■ Task goal ■
The lines wanted are those in the data below that include "computer".

BEGIN

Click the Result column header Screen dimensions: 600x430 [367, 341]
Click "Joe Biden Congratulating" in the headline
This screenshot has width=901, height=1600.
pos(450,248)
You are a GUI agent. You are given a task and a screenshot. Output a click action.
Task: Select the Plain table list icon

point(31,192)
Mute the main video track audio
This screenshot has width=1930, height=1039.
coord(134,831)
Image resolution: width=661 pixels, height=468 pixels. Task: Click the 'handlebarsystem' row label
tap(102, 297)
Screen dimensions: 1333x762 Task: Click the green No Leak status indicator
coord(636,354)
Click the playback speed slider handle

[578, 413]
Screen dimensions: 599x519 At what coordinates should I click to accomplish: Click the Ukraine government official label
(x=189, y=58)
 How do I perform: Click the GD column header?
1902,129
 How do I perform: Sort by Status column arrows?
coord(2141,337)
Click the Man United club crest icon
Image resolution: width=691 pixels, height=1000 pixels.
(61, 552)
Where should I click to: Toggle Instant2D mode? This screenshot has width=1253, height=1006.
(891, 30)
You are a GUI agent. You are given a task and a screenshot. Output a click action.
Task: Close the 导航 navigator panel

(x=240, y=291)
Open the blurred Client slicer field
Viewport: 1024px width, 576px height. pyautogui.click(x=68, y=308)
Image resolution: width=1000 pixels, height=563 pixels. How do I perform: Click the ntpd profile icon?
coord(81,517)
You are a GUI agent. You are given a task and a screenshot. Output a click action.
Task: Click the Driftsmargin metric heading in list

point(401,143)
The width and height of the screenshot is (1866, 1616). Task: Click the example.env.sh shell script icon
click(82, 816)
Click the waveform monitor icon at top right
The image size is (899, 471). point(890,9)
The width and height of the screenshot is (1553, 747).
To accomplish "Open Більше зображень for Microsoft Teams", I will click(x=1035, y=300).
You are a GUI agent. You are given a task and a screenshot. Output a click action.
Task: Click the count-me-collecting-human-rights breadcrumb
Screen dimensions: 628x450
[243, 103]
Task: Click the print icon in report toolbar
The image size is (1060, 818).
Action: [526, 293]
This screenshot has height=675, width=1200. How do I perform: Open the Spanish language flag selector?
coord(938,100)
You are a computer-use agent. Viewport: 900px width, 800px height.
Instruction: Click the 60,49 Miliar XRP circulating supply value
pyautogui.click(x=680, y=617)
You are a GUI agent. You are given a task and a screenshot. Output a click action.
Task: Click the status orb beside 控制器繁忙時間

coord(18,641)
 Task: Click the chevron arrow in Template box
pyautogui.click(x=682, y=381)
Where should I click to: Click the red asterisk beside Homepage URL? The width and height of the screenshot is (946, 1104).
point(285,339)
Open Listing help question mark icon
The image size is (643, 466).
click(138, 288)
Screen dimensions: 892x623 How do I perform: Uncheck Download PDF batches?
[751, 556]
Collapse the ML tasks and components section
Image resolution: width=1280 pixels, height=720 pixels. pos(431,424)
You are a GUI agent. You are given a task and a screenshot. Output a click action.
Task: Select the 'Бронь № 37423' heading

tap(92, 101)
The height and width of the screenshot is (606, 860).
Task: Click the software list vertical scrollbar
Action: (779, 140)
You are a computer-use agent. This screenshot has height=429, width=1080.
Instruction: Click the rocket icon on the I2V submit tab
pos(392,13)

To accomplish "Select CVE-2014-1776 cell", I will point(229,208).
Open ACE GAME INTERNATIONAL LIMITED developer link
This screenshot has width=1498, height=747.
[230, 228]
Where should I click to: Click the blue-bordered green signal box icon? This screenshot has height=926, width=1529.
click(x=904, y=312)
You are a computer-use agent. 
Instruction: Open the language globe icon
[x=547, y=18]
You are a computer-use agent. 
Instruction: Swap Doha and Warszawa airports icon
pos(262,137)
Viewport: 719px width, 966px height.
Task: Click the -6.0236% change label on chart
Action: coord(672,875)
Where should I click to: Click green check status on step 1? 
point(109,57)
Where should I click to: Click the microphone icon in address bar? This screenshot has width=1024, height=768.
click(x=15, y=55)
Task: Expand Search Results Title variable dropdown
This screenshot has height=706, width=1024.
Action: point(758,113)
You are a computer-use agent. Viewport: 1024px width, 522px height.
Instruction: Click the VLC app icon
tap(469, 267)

END

■ Solution to this exercise ■
You are a computer-use agent. Viewport: 900px width, 800px height.
You are a computer-use agent. This screenshot has height=429, width=1080.
You are a computer-use agent. 
You are a computer-use agent. 
You are a computer-use agent. Viewport: 1024px width, 522px height.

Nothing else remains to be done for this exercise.